An exact copy of all the data is the required output.

Pixel coordinate grounding data
+++

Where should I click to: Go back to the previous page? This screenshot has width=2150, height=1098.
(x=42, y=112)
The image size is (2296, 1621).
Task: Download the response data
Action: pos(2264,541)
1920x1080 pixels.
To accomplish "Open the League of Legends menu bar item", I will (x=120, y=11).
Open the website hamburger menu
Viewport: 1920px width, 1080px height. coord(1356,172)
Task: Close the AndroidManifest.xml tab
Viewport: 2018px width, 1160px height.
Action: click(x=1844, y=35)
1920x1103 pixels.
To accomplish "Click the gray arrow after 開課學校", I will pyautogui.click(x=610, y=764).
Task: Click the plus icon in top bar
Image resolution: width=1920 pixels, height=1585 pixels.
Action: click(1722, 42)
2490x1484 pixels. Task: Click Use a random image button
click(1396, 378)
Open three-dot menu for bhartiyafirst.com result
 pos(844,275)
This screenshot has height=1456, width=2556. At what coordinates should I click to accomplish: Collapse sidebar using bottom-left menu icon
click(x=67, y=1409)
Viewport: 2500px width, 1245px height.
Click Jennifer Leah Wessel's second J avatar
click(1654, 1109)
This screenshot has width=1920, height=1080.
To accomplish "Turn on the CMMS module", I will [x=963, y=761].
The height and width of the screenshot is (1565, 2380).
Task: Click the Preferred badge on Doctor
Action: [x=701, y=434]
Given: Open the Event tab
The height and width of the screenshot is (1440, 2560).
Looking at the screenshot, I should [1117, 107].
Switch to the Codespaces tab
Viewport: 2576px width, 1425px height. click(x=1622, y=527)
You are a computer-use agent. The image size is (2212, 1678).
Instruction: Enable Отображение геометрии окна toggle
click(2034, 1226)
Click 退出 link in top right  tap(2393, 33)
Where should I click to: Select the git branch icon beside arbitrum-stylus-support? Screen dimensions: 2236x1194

+++

# Result for this task:
Where should I click to: Go back to the previous page? This screenshot has width=2150, height=1098.
(x=42, y=112)
The image size is (2296, 1621).
Task: Download the response data
Action: pos(2264,541)
1920x1080 pixels.
To accomplish "Open the League of Legends menu bar item", I will (x=120, y=11).
Open the website hamburger menu
Viewport: 1920px width, 1080px height. coord(1356,172)
Task: Close the AndroidManifest.xml tab
Viewport: 2018px width, 1160px height.
Action: click(x=1844, y=35)
1920x1103 pixels.
To accomplish "Click the gray arrow after 開課學校", I will pyautogui.click(x=610, y=764).
Task: Click the plus icon in top bar
Image resolution: width=1920 pixels, height=1585 pixels.
Action: click(1722, 42)
2490x1484 pixels. Task: Click Use a random image button
click(1396, 378)
Open three-dot menu for bhartiyafirst.com result
 pos(844,275)
This screenshot has height=1456, width=2556. At what coordinates should I click to accomplish: Collapse sidebar using bottom-left menu icon
click(x=67, y=1409)
Viewport: 2500px width, 1245px height.
Click Jennifer Leah Wessel's second J avatar
click(1654, 1109)
This screenshot has width=1920, height=1080.
To accomplish "Turn on the CMMS module", I will [x=963, y=761].
The height and width of the screenshot is (1565, 2380).
Task: Click the Preferred badge on Doctor
Action: [x=701, y=434]
Given: Open the Event tab
The height and width of the screenshot is (1440, 2560).
Looking at the screenshot, I should [1117, 107].
Switch to the Codespaces tab
Viewport: 2576px width, 1425px height. click(x=1622, y=527)
You are a computer-use agent. The image size is (2212, 1678).
Instruction: Enable Отображение геометрии окна toggle
click(2034, 1226)
Click 退出 link in top right  tap(2393, 33)
Where should I click to: Select the git branch icon beside arbitrum-stylus-support? Screen dimensions: 2236x1194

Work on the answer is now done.